WWI CANADIAN EXPEDITIONARY FORCE BADGES
By Chris Brooker
2nd Edition, October 2020
Unlike previous books describing the badges worn by the CEF, usually just a list of the numbered battalions, this work attempts to place the badges in chronological order in which these were issued and worn.
To accomplish this it becomes necessary to follow the history of the Canadian Army over the course of WWI. From the inception of the first contingent at Camp Valcartier in August 1914 to the return of the Siberian Canadian Expeditionary force in 1919. At all times the Infantry Battalions were supported by Lines of Communication troops and Artillery Batteries. The CEF growing from a small rather disorganized organization to a huge extremely efficient fighting force.
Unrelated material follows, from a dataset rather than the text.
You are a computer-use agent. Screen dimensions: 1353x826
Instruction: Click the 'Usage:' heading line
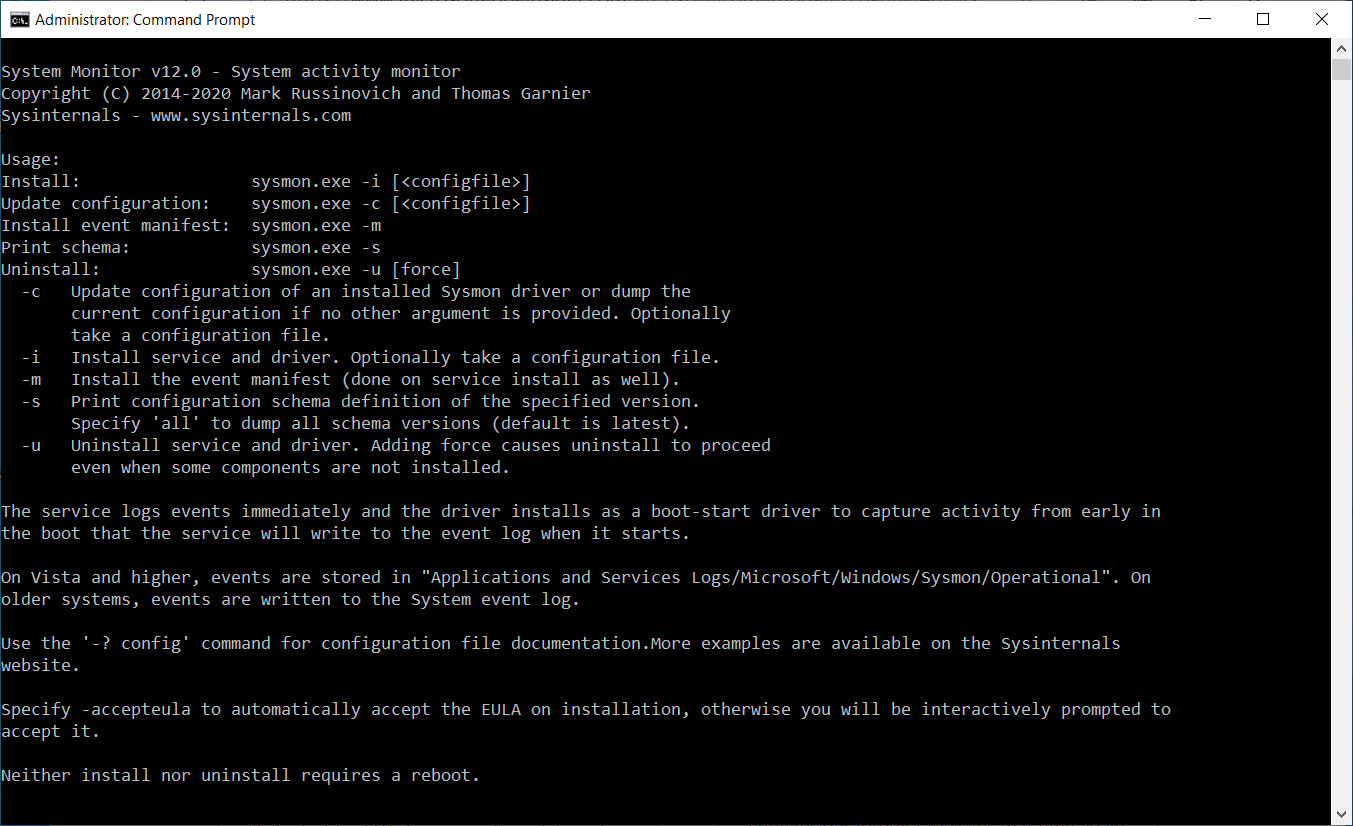[31, 160]
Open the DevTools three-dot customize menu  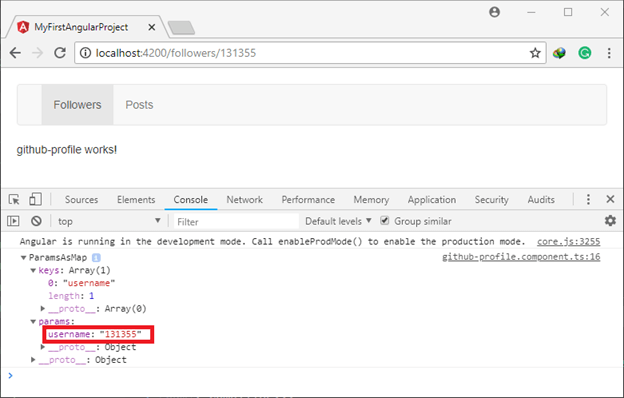[x=588, y=199]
On the outbreak of WWI, Canada like the other countries of the British Empire, offered their services to the Imperial Government initially offering to provide a (1st) Division that was immediately accepted. This was organized and sailed for England in October 1914. Even as the 1st Division was in formation the offer of a 2nd Division was made and accepted by the Imperial Forces. The 2nd Division sailed for England in the spring of 1915. Both of these divisions proceeded to the Western Front in 1915. At the end of 1915 a 3rd Division was formed from Canadian units in England these having continued to be raised and sent overseas these unlike the first two divisions that had sailed for England fully formed. The 3rd Division also included the permanent force Royal Canadian Regiment that since August of 1914 had served on garrison duty on the Island of Bermuda and the Princess Patricia's Canadian Light Infantry. The PPCLI was a privately financed battalion raised in Canada in 1914 from mainly expatriate British Servicemen previously having served in the British Army with which it served until December 1915. (Although reinforced by Canadian volunteers.) With the formation of the 3rd Division the Canadian Corps was formed to co-ordinate operations of the Canadian Army overseas. A 4th Division was raised in Canada this proceeding to England in the fall of 1916. Almost simultaneously a fourth division had been raised from troops already in England. After the arrival of the 4th Division from Canada this was renumbered as the 5th Division and later was broken up and used as reinforcements. The 4th Division proceeded to France in early 1917.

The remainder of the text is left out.